Harvey Scales "All In A Nights Work"
オーティスの"Try A Little Tenderness"カバーの続き。
正しくはこの"Try A Little Tenderness"は古いポピュラーでフランク・シナトラも歌っている。R&Bでは女性シンガーLittle Miss Cornshucksの1940年代録音のふくよかな表現が素晴らしい。
しかしオーティスによる大胆な解釈(アレンジはスティーブ・クロッパーとオーティスの共作)以降、ソウル/R&Bでは殆どがオーティス版を下敷きにしている。
構成がドラマティックというか難しくバラーディアとシャウターの両方の要素が必要なのでカバーはそんなに多くない---と思っていたのだが、指折り数えてみるとけっこう思いついた。
そのなかから思い出深いこいつを。
All In A Nights Work Harvey Scales (Earthtone ETCD-1)-1991-
シンガーとしてだけでなく作曲とプロデューサー業でも地道に活躍してきたハーヴェイ・スケールズだが、1990年前後は一つのピークにあった。

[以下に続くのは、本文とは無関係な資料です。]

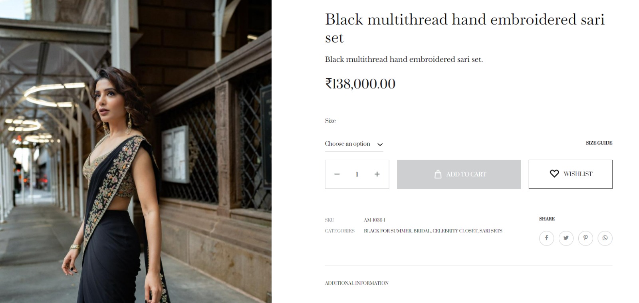This screenshot has height=303, width=639.
Task: Click the shopping bag icon
Action: pos(438,174)
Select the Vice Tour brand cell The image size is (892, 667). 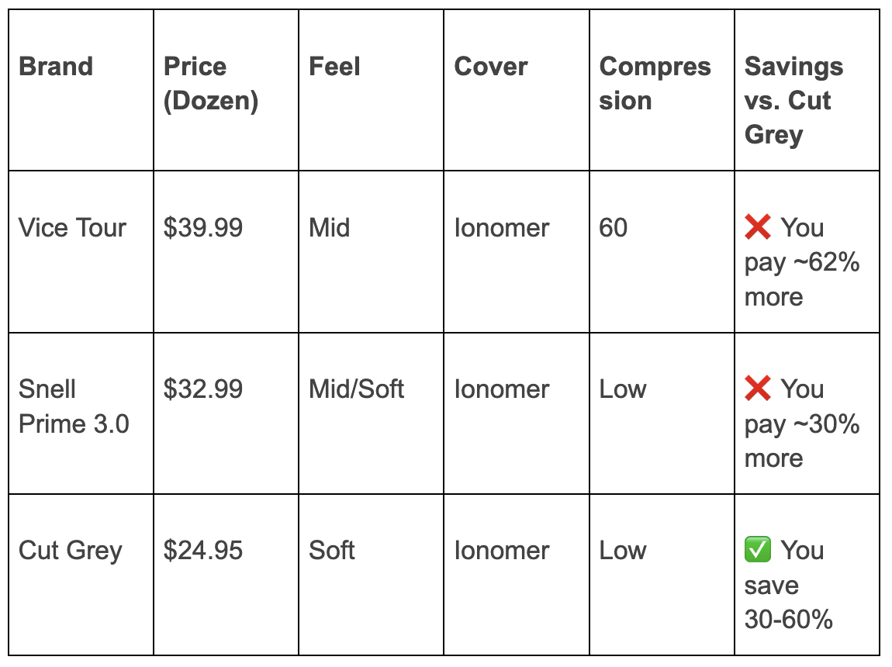(81, 252)

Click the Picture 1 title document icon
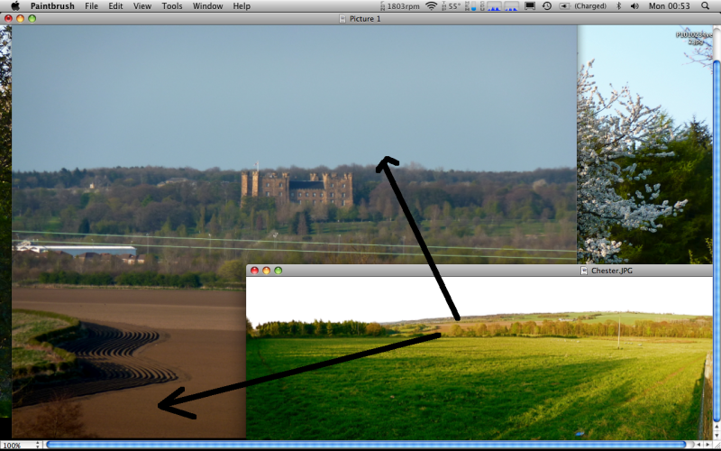[342, 18]
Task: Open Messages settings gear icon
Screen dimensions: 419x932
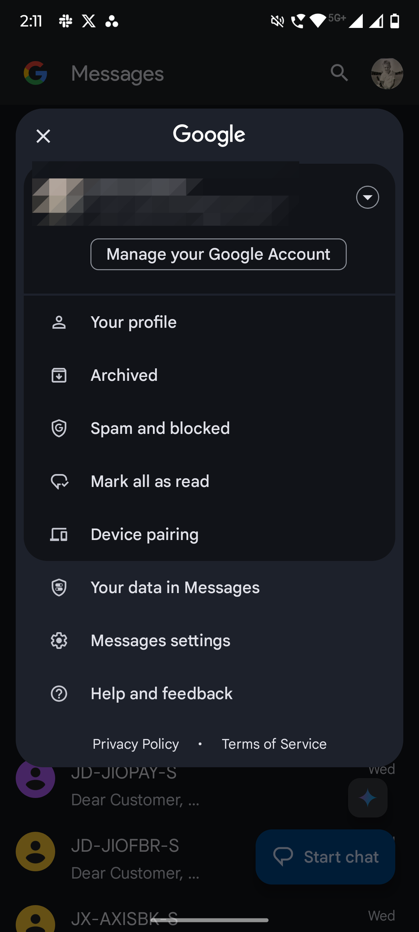Action: (x=59, y=641)
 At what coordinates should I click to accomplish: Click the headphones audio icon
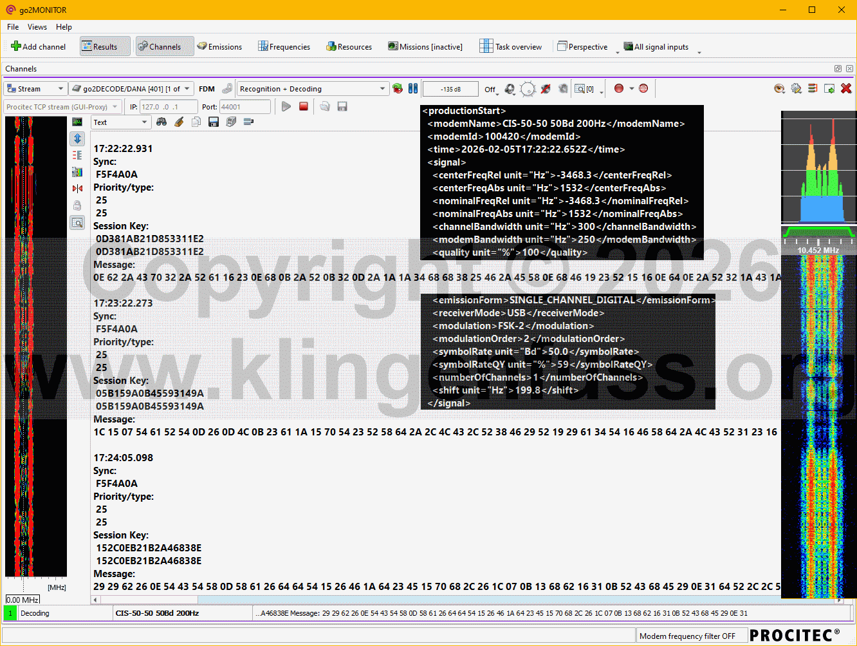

ジェシ・ジェイムスのプロデュースと、良質なインディ・シングル作品。
その彼が満を持して出したアルバムで、当時日本でブームを起こしつつあったインディ・ソウルのムーブメントの中心の一枚となった。
歌いかたがラフで、ちょっと崩れたところもあるが、なにより声がよく、3曲カバーしているオーティス・ナンバーもなかなかに聴かせる。
ベスト・トラックは"Spend The Night Forever"かな。Too Muchな歌いかたがソウル度を高め、胸がしめつけられる思い。
ところでこのアルバムは、その印象的なジャケットのインパクトが大だが、よく見てみるとこれは尋常な傘じゃない。ビアガーデンのテーブルに挿してあるような代物で、持ち歩けないだろう。
一見エレガントに感じられるが、けっこう笑える構図。